Input records:
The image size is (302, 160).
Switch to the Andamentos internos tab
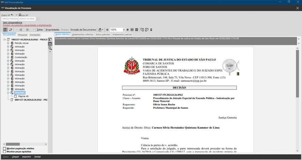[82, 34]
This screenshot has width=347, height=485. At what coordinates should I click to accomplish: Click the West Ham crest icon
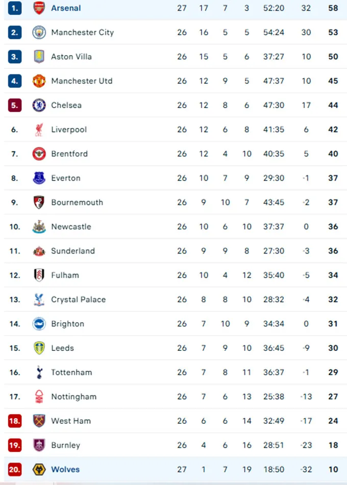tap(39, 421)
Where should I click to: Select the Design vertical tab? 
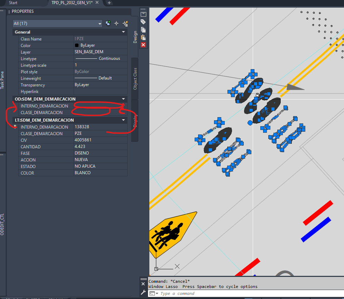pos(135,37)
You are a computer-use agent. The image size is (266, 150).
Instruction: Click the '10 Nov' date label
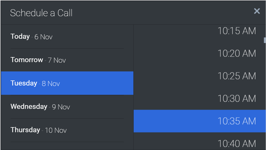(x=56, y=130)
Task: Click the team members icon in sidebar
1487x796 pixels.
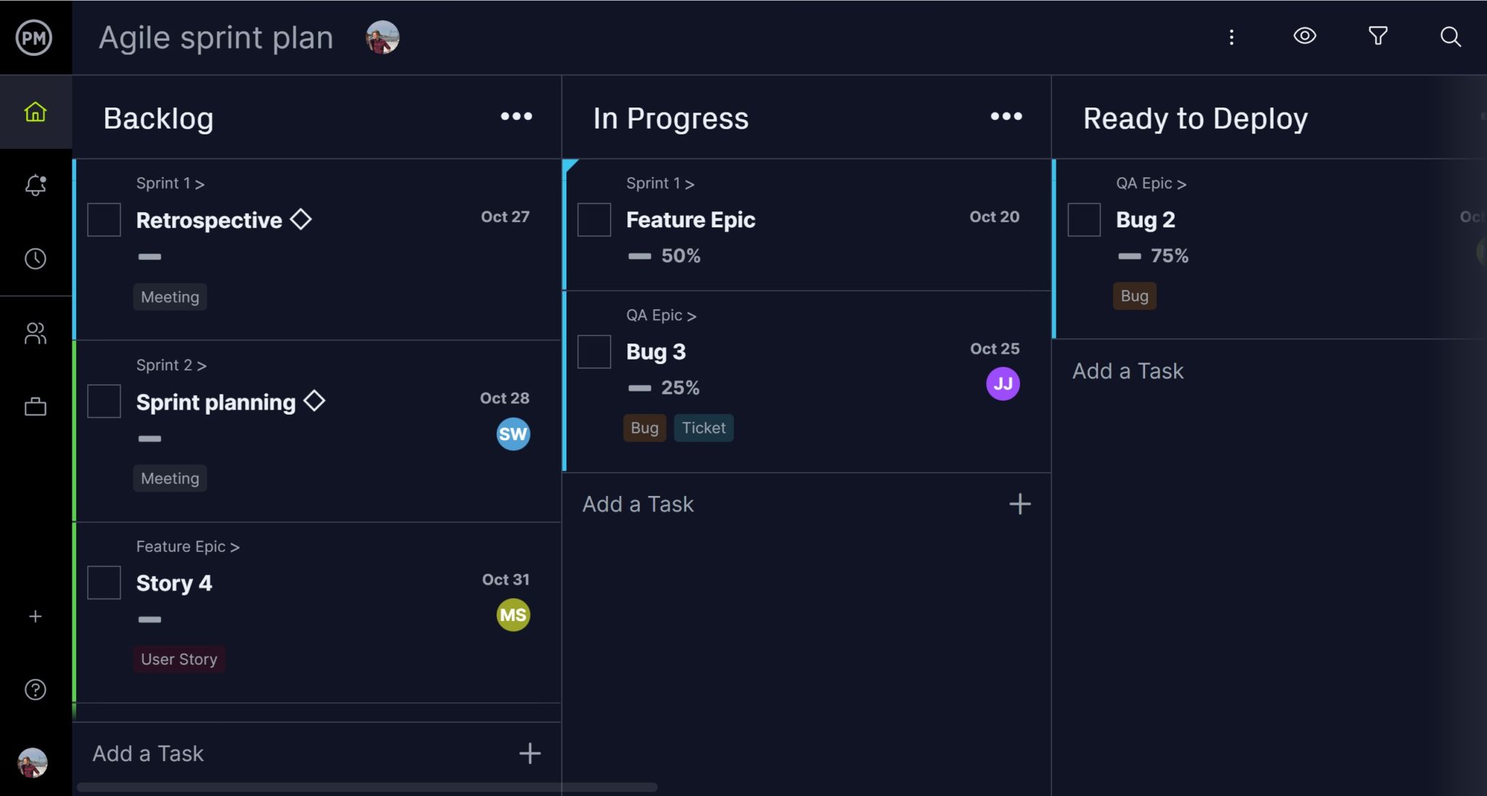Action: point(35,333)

...

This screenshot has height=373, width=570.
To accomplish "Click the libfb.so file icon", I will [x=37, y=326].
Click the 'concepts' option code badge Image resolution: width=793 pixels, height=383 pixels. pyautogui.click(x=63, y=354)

Your task: Arrange the record lines between the line holding "Where should I" and the line holding "Action: point(35,333)", inclusive, as a Markdown table with the columns Row and Record text. Number each line in the Row column, omit blank lines, and leave out the pictures.

Answer to the problem:
| Row | Record text |
|---|---|
| 1 | Where should I click to: Select the Design vertical tab?  |
| 2 | pos(135,37) |
| 3 | You are a computer-use agent. The image size is (266, 150). |
| 4 | Instruction: Click the '10 Nov' date label |
| 5 | (x=56, y=130) |
| 6 | Task: Click the team members icon in sidebar |
| 7 | 1487x796 pixels. |
| 8 | Action: point(35,333) |